Österreichische Biotechnologie-Industrie fordert Umsetzung der Biopatent-Richtlinie !

Rechtsunsicherheit gefährdet Wettbewerbsfähigkeit

Wien (PWK300) - "EU-weit harmonisierte und eindeutige Normen für den rechtlichen Schutz biotechnologischer Erfindungen sind für Biotechnologie-Wissenschaft und -Wirtschaft unbedingt erforderlich", appellierte Univ.-Prof. Dr. Ernst Leitner, Obmann der Arbeitsgemeinschaft Austrian Biotech Industry (ABI), an den Gesetzgeber anlässlich einer Pressekonferenz in Wien. Mit der Umsetzung der EU-Richtlinie zum Schutz biotechnologischer Erfindungen (Biopatent-Richtlinie) in österreichisches Recht könne endlich Rechtssicherheit geschaffen werden, unter welchen Voraussetzungen biotechnologische Erfindungen patentiert werden können. Derzeit gibt es jeweils nur nationale Patente, aber kein EU-Patent. Dies hemme sowohl die Wettbewerbsfähigkeit als auch die Ausschöpfung von innovativem Potenzial in der Biotechnologie.
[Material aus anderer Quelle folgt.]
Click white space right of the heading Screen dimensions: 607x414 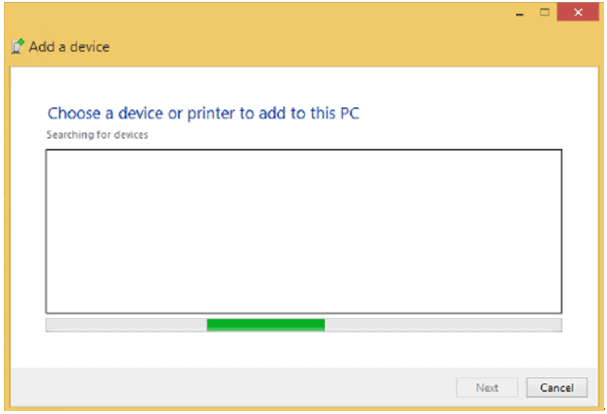[470, 113]
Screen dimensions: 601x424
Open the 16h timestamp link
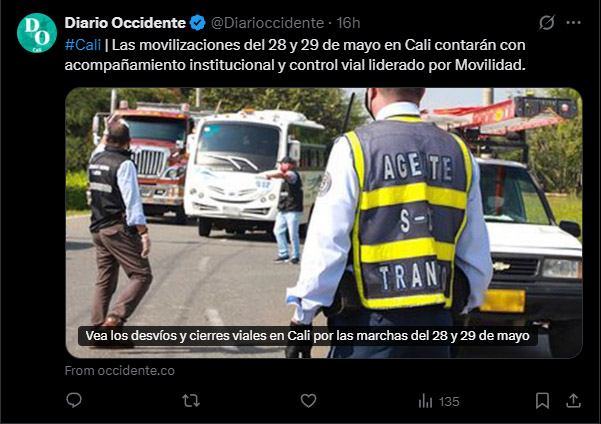(348, 23)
"Wir erwarten uns durch die Biopatent-Richtlinie einen kräftigen Impuls für die Erforschung und Entwicklung hoch innovativer Arzneimittel in Österreich", so Leitner. Im patentrechtlich gesicherten Umfeld wären biotechnologische Erfindungen innerhalb der EU leichter vermarktbar. Damit könnten die hohen Forschungskosten leichter erwirtschaftet und wieder in Forschung investiert werden, was auch die Sicherung und die Schaffung von Arbeitsplätzen bedeutet.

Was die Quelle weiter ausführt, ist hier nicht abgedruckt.